When it had come quite near the Pearl, father Roland lifted his
hat, the ladies shook their handkerchiefs, and half a dozen
parasols eagerly waved on board the steamboat responded to this
salute as she went on her way, leaving behind her a few broad
undulations on the still and glassy surface of the sea.
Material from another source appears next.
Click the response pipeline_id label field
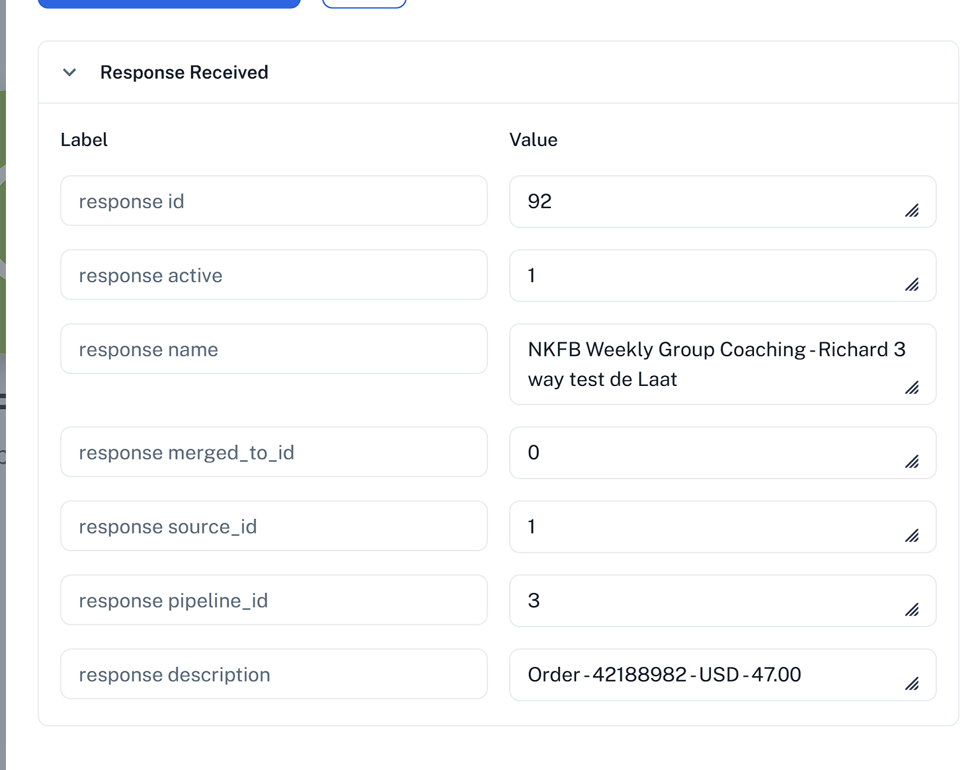970x770 pixels. (x=274, y=600)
There were other vessels, each with its smoky cap, coming in
from every part of the horizon towards the short white jetty, which
swallowed them up, one after another, like a mouth. And the fishing
barks and lighter craft with broad sails and slender masts,
stealing across the sky in tow of inconspicuous tugs, were coming
in, faster and slower, towards the devouring ogre, who from time to
time seemed to have had a surfeit, and spewed out to the open sea
another fleet of steamers, brigs, schooners, and three-masted
vessels with their tangled mass of rigging. The hurrying steamships
flew off to the right and left over the smooth bosom of the ocean,
while sailing vessels, cast off by the pilot-tugs which had hauled
them out, lay motionless, dressing themselves from the main-mast to
the fore-tops in canvas, white or brown, and ruddy in the setting
sun.
Mme. Roland, with her eyes half-shut, murmured: "Good heavens,
how beautiful the sea is!"
And Mme. Rosemilly replied with a long sigh, which, however, had
no sadness in it:
"Yes, but it is sometimes very cruel, all the same."
Roland exclaimed:
"Look, there is the Normandie just going in. A big ship, isn't
she?"
Then he described the coast opposite, far, far away, on the
other side of the mouth of the Seine—that mouth extended over
twenty kilometres, said he. He pointed out Villerville, Trouville,
Houlgate, Luc, Arromanches, the little river of Caen, and the rocks
of Calvados which make the coast unsafe as far as Cherbourg. Then
he enlarged on the question of the sand-banks in the Seine, which
shift at every tide so that even the pilots of Quilleboeuf are at
fault if they do not survey the channel every day. He bid them
notice how the town of Havre divided Upper from Lower Normandy. In
Lower Normandy the shore sloped down to the sea in pasture-lands,
fields, and meadows. The coast of Upper Normandy, on the contrary,
was steep, a high cliff, ravined, cleft and towering, forming an
immense white rampart all the way to Dunkirk, while in each hollow
a village or a port lay hidden: Etretat, Fecamp, Saint-Valery,
Treport, Dieppe, and the rest.
The two women did not listen. Torpid with comfort and impressed
by the sight of the ocean covered with vessels rushing to and fro
like wild beasts about their den, they sat speechless, somewhat
awed by the soothing and gorgeous sunset. Roland alone talked on
without end; he was one of those whom nothing can disturb. Women,
whose nerves are more sensitive, sometimes feel, without knowing
why, that the sound of useless speech is as irritating as an
insult.
Pierre and Jean, who had calmed down, were rowing slowly, and
the Pearl was making for the harbour, a tiny thing among those huge
vessels.
When they came alongside of the quay, Papagris, who was waiting
there, gave his hand to the ladies to help them out, and they took
the way into the town. A large crowd, the crowd which haunts the
pier every day at high tide—was also drifting homeward. Mme. Roland
and Mme. Rosemilly led the way, followed by the three men. As they
went up the Rue de Paris they stopped now and then in front of a
milliner's or a jeweller's shop, to look at a bonnet or an
ornament; then after making their comments they went on again. In
front of the Place de la Bourse Roland paused, as he did every day,
to gaze at the docks full of vessels—the Bassin du Commerce,
with other docks beyond, where the huge hulls lay side by side,
closely packed in rows, four or five deep. And masts innumerable;
along several kilometres of quays the endless masts, with their
yards, poles, and rigging, gave this great gap in the heart of the
town the look of a dead forest. Above this leafless forest the
gulls were wheeling, and watching to pounce, like a falling stone,
on any scraps flung overboard; a sailor boy, fixing a pulley to a
cross-beam, looked as if he had gone up there bird's-nesting.
"Will you dine with us without any sort of ceremony, just that
we may end the day together?" said Mme.